### Problems to work on
(1) Copy the part of the Cadfael reviews starting at "This book features" and ending at "quickly. Good entertainment!".
(2) List every date in the Cadfael reviews that gives a month, a day and a year.

### Text block

---*---

Profile Image for Kathy.
3,873 reviews290 followers
January 25, 2019
It appears I did my reading of this series featuring Benedictine Brother Cadfael back in 2015, but I have always known I would enjoy re-reading any of the books if given the opportunity. Since Amazon bought Goodreads...it would seem they have algorithm catching missed books a reader would likely purchase. They sent me email that this one is currently $1.20 for Kindle version. Yes, algorithm, I wouldn't turn that down since this book had eluded me previously.
Edith Pargeter remains one of my favorite authors. She created a group of characters within a volatile time period where peace and devotion ruled, but where Cadfael and his Sheriff friend were essential for resolving murder mysteries.
This book features a young boy whose grandmother plots to control now that his father has died, but this boy lives at the abbey and is being schooled there under the protection of Abbot Radulfus. There will be murders and chases and plots, but there will also be observant brothers and quiet times of reflection with traditional battles against evil intentions.
I always enjoy my visits to Medieval England. Conflict between King Stephen and Empress Maud continues.
Profile Image for Jason Koivu.
Author 7 books1,411 followers
October 13, 2019
It's been a while since I've read one of Peters' Cadfael books. It took the prompting of a GR friend to get me back at it, and I'm glad I did! These are fun, at least for historical fiction lovers who also like a bit of detective fiction. In this one all kinds of folks are dying and getting kidnapped. Moves quickly. Good entertainment!
Profile Image for Barb in Maryland.
2,098 reviews175 followers
April 19, 2019
If the previous book in this series (The Rose Rent) was one of the quietest, this is one of the most hectic. A veritable dance, with partners changing often and the musician a bit tipsy--but not a comedy by any means. There are deaths, murders, political maneuverings and foul betrayal before a peaceful conclusion is reached.

It is October, 1142. Shrewsbury and the Abbey are enjoying a mild autumn. The action of the civil war between King Stephan and Empress Maud is centered far away around the town of Oxford. News of the not unexpected death of a local lord, Richard Ludel of Eaton is brought to the Abbey. His young son, also named Richard, is a pupil in the Abbey's school and the legal ward of Abbot Randulfus.
And our dance begins.
Young Richard's formidable grandmother, Dame Dionisia, wants Richard returned to her 'loving' care. Young Richard knows her plans and wants no part of them. (The battle of wits between the Abbot and Dame Dionisia is one of the bright spots the story).

---*---

### Material supplied

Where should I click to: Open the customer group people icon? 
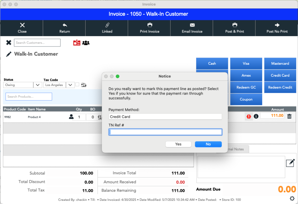pyautogui.click(x=86, y=43)
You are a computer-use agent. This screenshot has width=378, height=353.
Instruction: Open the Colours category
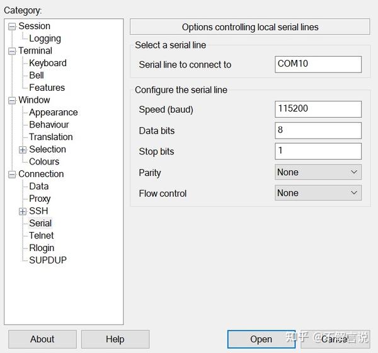pos(44,161)
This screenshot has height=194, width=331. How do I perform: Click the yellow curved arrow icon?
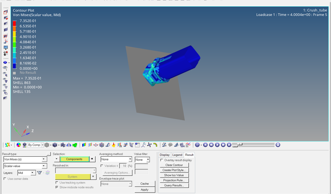(x=155, y=145)
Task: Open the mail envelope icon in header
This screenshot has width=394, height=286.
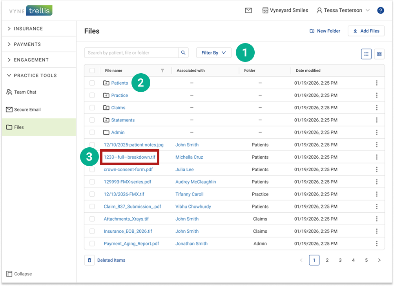Action: coord(248,11)
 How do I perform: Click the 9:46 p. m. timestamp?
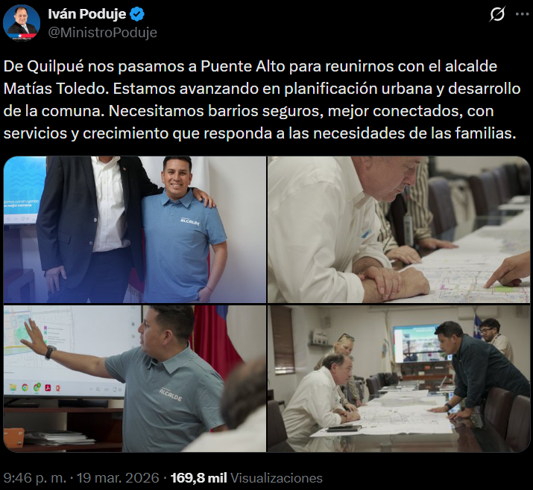pyautogui.click(x=35, y=478)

---*---

### Answer list
(1)
This book features a young boy whose grandmother plots to control now that his father has died, but this boy lives at the abbey and is being schooled there under the protection of Abbot Radulfus. There will be murders and chases and plots, but there will also be observant brothers and quiet times of reflection with traditional battles against evil intentions.
I always enjoy my visits to Medieval England. Conflict between King Stephen and Empress Maud continues.
Profile Image for Jason Koivu.
Author 7 books1,411 followers
October 13, 2019
It's been a while since I've read one of Peters' Cadfael books. It took the prompting of a GR friend to get me back at it, and I'm glad I did! These are fun, at least for historical fiction lovers who also like a bit of detective fiction. In this one all kinds of folks are dying and getting kidnapped. Moves quickly. Good entertainment!

(2)
January 25, 2019
October 13, 2019
April 19, 2019